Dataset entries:
################
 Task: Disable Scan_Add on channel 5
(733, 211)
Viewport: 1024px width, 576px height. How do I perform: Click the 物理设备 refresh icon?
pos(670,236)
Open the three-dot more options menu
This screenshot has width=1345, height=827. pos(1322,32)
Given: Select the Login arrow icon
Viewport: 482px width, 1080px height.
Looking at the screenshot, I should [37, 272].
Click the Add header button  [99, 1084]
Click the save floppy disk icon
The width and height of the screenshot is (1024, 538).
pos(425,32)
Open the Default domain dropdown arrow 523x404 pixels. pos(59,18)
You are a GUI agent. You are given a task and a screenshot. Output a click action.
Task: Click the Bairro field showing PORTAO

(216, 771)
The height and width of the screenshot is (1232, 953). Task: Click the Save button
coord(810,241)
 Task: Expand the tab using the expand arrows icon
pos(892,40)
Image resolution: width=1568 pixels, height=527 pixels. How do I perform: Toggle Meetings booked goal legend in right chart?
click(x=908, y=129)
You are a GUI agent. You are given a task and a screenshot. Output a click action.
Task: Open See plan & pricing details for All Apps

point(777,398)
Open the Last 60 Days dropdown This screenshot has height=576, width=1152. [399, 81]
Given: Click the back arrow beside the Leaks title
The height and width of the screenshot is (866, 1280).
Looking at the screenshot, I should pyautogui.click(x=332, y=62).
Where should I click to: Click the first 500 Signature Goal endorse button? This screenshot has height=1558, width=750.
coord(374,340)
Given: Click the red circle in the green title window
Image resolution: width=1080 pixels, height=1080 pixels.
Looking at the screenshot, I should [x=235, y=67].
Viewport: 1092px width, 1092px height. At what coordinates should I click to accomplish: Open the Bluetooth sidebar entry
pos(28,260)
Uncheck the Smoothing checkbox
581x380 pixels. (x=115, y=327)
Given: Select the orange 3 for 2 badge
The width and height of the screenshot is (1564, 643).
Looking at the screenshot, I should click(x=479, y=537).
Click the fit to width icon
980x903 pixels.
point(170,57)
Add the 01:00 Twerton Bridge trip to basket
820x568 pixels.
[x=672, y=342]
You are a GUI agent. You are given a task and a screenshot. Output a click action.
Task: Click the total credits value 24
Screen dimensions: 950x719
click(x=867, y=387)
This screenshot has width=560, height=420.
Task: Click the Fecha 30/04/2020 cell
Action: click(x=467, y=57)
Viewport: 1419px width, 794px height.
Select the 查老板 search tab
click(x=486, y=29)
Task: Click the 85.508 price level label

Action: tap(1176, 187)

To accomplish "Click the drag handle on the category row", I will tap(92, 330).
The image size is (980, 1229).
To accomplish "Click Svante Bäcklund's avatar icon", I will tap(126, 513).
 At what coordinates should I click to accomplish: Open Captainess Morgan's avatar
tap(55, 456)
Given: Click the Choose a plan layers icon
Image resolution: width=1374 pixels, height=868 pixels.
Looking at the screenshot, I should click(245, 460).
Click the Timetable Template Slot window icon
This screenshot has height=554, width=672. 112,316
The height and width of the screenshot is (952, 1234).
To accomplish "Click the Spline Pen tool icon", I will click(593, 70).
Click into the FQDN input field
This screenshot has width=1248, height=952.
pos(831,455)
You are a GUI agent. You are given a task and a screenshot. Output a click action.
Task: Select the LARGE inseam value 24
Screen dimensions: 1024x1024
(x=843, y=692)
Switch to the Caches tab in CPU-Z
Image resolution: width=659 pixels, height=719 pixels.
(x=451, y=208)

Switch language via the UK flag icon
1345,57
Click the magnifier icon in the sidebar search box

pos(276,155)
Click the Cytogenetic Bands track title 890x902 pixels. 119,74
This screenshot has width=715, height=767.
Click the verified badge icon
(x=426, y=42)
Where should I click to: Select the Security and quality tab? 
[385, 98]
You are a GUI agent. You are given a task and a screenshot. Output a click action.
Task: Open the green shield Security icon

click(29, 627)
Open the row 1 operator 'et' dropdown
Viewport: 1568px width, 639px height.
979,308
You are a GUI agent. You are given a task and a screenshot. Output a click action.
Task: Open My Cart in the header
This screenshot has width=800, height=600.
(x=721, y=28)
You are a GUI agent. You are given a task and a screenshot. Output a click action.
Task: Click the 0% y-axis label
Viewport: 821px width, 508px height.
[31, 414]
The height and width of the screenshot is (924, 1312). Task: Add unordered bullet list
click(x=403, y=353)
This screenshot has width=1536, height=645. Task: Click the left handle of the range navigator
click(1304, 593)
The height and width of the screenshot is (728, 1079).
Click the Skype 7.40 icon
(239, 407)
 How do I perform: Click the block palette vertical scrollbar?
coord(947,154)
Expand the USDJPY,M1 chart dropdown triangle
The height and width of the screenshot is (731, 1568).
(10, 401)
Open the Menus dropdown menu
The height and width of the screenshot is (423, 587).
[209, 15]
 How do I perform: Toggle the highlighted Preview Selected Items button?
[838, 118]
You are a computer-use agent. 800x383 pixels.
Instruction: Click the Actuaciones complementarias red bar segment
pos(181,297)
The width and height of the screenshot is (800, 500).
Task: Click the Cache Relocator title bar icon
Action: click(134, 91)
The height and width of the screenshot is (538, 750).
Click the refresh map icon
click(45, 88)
################
To complete the exercise, print all of the entries exactly.

 Task: Disable Scan_Add on channel 5
(733, 211)
Viewport: 1024px width, 576px height. How do I perform: Click the 物理设备 refresh icon?
pos(670,236)
Open the three-dot more options menu
This screenshot has width=1345, height=827. pos(1322,32)
Given: Select the Login arrow icon
Viewport: 482px width, 1080px height.
Looking at the screenshot, I should [37, 272].
Click the Add header button  [99, 1084]
Click the save floppy disk icon
The width and height of the screenshot is (1024, 538).
pos(425,32)
Open the Default domain dropdown arrow 523x404 pixels. pos(59,18)
You are a GUI agent. You are given a task and a screenshot. Output a click action.
Task: Click the Bairro field showing PORTAO

(216, 771)
The height and width of the screenshot is (1232, 953). Task: Click the Save button
coord(810,241)
 Task: Expand the tab using the expand arrows icon
pos(892,40)
Image resolution: width=1568 pixels, height=527 pixels. How do I perform: Toggle Meetings booked goal legend in right chart?
click(x=908, y=129)
You are a GUI agent. You are given a task and a screenshot. Output a click action.
Task: Open See plan & pricing details for All Apps

point(777,398)
Open the Last 60 Days dropdown This screenshot has height=576, width=1152. [399, 81]
Given: Click the back arrow beside the Leaks title
The height and width of the screenshot is (866, 1280).
Looking at the screenshot, I should pyautogui.click(x=332, y=62).
Where should I click to: Click the first 500 Signature Goal endorse button? This screenshot has height=1558, width=750.
coord(374,340)
Given: Click the red circle in the green title window
Image resolution: width=1080 pixels, height=1080 pixels.
Looking at the screenshot, I should [x=235, y=67].
Viewport: 1092px width, 1092px height. At what coordinates should I click to accomplish: Open the Bluetooth sidebar entry
pos(28,260)
Uncheck the Smoothing checkbox
581x380 pixels. (x=115, y=327)
Given: Select the orange 3 for 2 badge
The width and height of the screenshot is (1564, 643).
Looking at the screenshot, I should click(x=479, y=537).
Click the fit to width icon
980x903 pixels.
point(170,57)
Add the 01:00 Twerton Bridge trip to basket
820x568 pixels.
[x=672, y=342]
You are a GUI agent. You are given a task and a screenshot. Output a click action.
Task: Click the total credits value 24
Screen dimensions: 950x719
click(x=867, y=387)
This screenshot has width=560, height=420.
Task: Click the Fecha 30/04/2020 cell
Action: click(x=467, y=57)
Viewport: 1419px width, 794px height.
Select the 查老板 search tab
click(x=486, y=29)
Task: Click the 85.508 price level label

Action: tap(1176, 187)

To accomplish "Click the drag handle on the category row", I will tap(92, 330).
The image size is (980, 1229).
To accomplish "Click Svante Bäcklund's avatar icon", I will tap(126, 513).
 At what coordinates should I click to accomplish: Open Captainess Morgan's avatar
tap(55, 456)
Given: Click the Choose a plan layers icon
Image resolution: width=1374 pixels, height=868 pixels.
Looking at the screenshot, I should click(245, 460).
Click the Timetable Template Slot window icon
This screenshot has height=554, width=672. 112,316
The height and width of the screenshot is (952, 1234).
To accomplish "Click the Spline Pen tool icon", I will click(593, 70).
Click into the FQDN input field
This screenshot has width=1248, height=952.
pos(831,455)
You are a GUI agent. You are given a task and a screenshot. Output a click action.
Task: Select the LARGE inseam value 24
Screen dimensions: 1024x1024
(x=843, y=692)
Switch to the Caches tab in CPU-Z
Image resolution: width=659 pixels, height=719 pixels.
(x=451, y=208)

Switch language via the UK flag icon
1345,57
Click the magnifier icon in the sidebar search box

pos(276,155)
Click the Cytogenetic Bands track title 890x902 pixels. 119,74
This screenshot has width=715, height=767.
Click the verified badge icon
(x=426, y=42)
Where should I click to: Select the Security and quality tab? 
[385, 98]
You are a GUI agent. You are given a task and a screenshot. Output a click action.
Task: Open the green shield Security icon

click(29, 627)
Open the row 1 operator 'et' dropdown
Viewport: 1568px width, 639px height.
979,308
You are a GUI agent. You are given a task and a screenshot. Output a click action.
Task: Open My Cart in the header
This screenshot has width=800, height=600.
(x=721, y=28)
You are a GUI agent. You are given a task and a screenshot. Output a click action.
Task: Click the 0% y-axis label
Viewport: 821px width, 508px height.
[31, 414]
The height and width of the screenshot is (924, 1312). Task: Add unordered bullet list
click(x=403, y=353)
This screenshot has width=1536, height=645. Task: Click the left handle of the range navigator
click(1304, 593)
The height and width of the screenshot is (728, 1079).
Click the Skype 7.40 icon
(239, 407)
 How do I perform: Click the block palette vertical scrollbar?
coord(947,154)
Expand the USDJPY,M1 chart dropdown triangle
The height and width of the screenshot is (731, 1568).
(10, 401)
Open the Menus dropdown menu
The height and width of the screenshot is (423, 587).
[209, 15]
 How do I perform: Toggle the highlighted Preview Selected Items button?
[838, 118]
You are a computer-use agent. 800x383 pixels.
Instruction: Click the Actuaciones complementarias red bar segment
pos(181,297)
The width and height of the screenshot is (800, 500).
Task: Click the Cache Relocator title bar icon
Action: click(134, 91)
The height and width of the screenshot is (538, 750).
Click the refresh map icon
click(45, 88)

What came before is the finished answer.